Und jetzt zum Thema:
Da der Raspberry Pi mit seinem ARM-Prozessor ja nicht ohne weiteres einen TS-Server beherbergen kann (afaik nur via Emulator und dafür hat beim PI die Leistung nicht so recht gereicht), jetzt die Frage, ob der PI2 jetzt TS unterstützt.
Ich bin nicht so in der Materie drin... deswegen verzeiht mir meine dummen Fragen; ich fasse das mal so zusammen wie ich es umreiße:

Der Pi2 (auch ARM) geht vom Befehlssatz auch nicht (was ist mit der Windows10-Oberfläche?).
Allerdings sollte durch die erhöhte Rechenleistung ja ein Emulator für x86-Befehlssatz gut fluppen... oder überseh ich da was?

Gibt es Leute, die schon einen Pi2 haben und sowas damit getestet haben?

Danke für Rückmeldungen.

Gruß


----------



## shadie (9. Februar 2015)

Würde mich auch interessieren.

Es ist halt die Frage, wie die jungs von MS windows 10 darauf zum Laufen bekommen wollen.
Mit ein bisschen Anpassungsarbeit ists da ja nicht getan.

Und wenn es komplett umgearbeitet wird für ARM, dann kann man das mit dem TS Server wahrscheinlich auch wieder knicken.

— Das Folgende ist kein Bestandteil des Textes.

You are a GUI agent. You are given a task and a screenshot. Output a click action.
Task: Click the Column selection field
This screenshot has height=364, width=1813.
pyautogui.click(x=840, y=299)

War auch drauf und dran mir den PI 2 zu bestellen, habs dann aber erst mal gelassen und warte auf Erfahrungsberichte.


----------



## Research (9. Februar 2015)

RPi und TS, lange Geschichte.
Die  TeamSpeak Systems GmbH hat nie vorgehabt TS auf ARM zu bringen. Wollen die auch nicht.

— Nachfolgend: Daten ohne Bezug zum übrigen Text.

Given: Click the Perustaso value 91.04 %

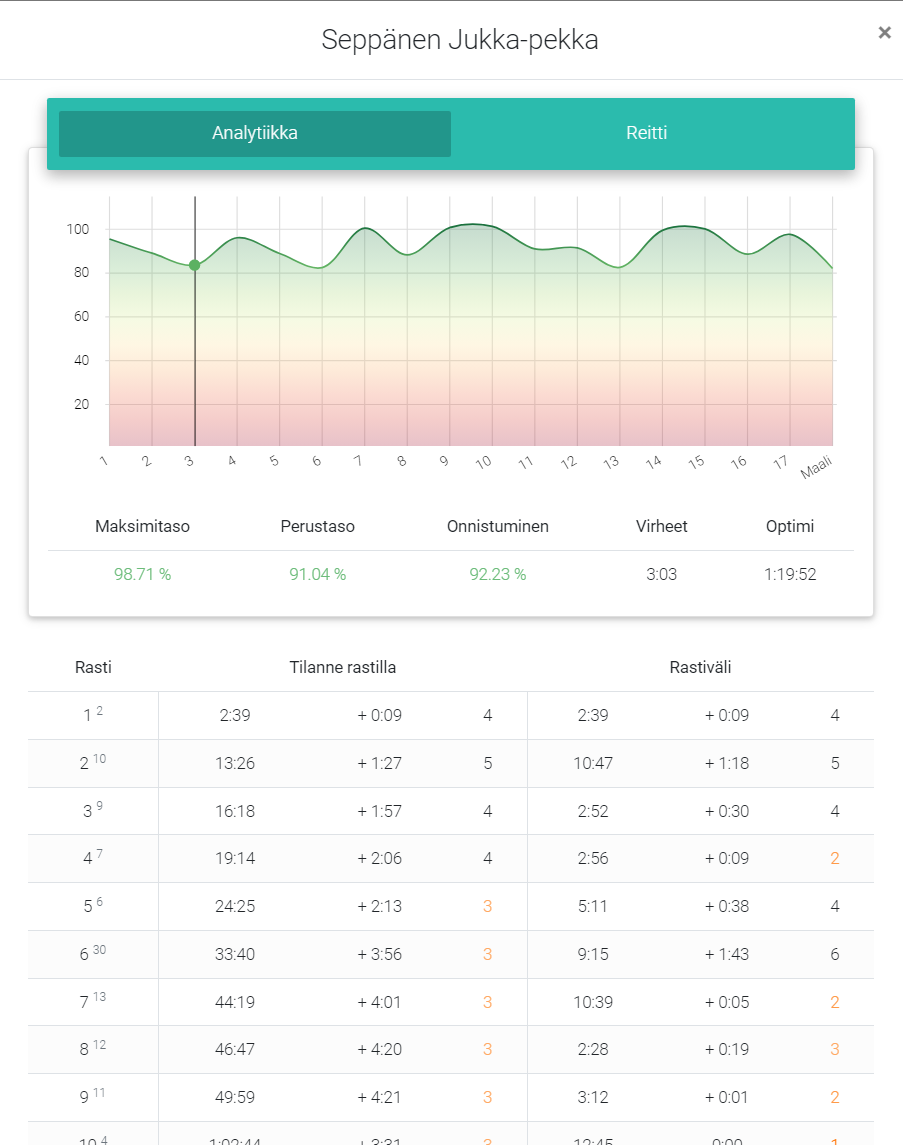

Was problemlos geht ist Mumble.
Was mMn gleichwertig ist.
Das hab ich schon auf dem RPi B genutzt.


----------



## DKK007 (9. Februar 2015)

Der Windows 10 Kernel läuft sowohl auf x86 als auch auf ARM. Müsstest also auf eine ARM-Version von Teamspeak warten oder ein anderes Programm verwenden.


----------



## rUdeBoy (9. Februar 2015)

Oder einen Emulator, da der Pi2 genug Leistung hat?


----------



## Research (10. Februar 2015)

Soweit mir bekannt: Nein, Wine läuft nur unter x86.

Es muss eine vollständig fremde Architektur berechnet werden. Dafür hat der Pi nicht die Resourcen.


----------



## DKK007 (10. Februar 2015)

Wenn der Pi2 mit Win 10 läuft brauch man ja gar kein Wine.


----------



## Research (10. Februar 2015)

Und das ändert WAS an der Tatsache DAS TS auf ARM nicht läuft?


----------



## vadik_lyutiy (31. Januar 2016)

Schritt-für-Schritt-Anleitung

Raspberry Pi: Teamspeak Server installieren mit ExaGear | Einplatinencomputer


----------



## shadie (11. Februar 2016)

vadik_lyutiy schrieb:


> Schritt-für-Schritt-Anleitung
> 
> Raspberry Pi: Teamspeak Server installieren mit ExaGear | Einplatinencomputer



Mit der ANleitung funzt es perfekt, gestern ausgetestet und mal die 25 € investiert für den Emulator, gestern 10 Leute aufm TS gewesen, minimale Auslastung.

Danke für den Link!


----------



## Körschgen (11. Februar 2016)

Gute Sache!

Da werde ich wohl auch mal basteln bei Gelegenheit...


----------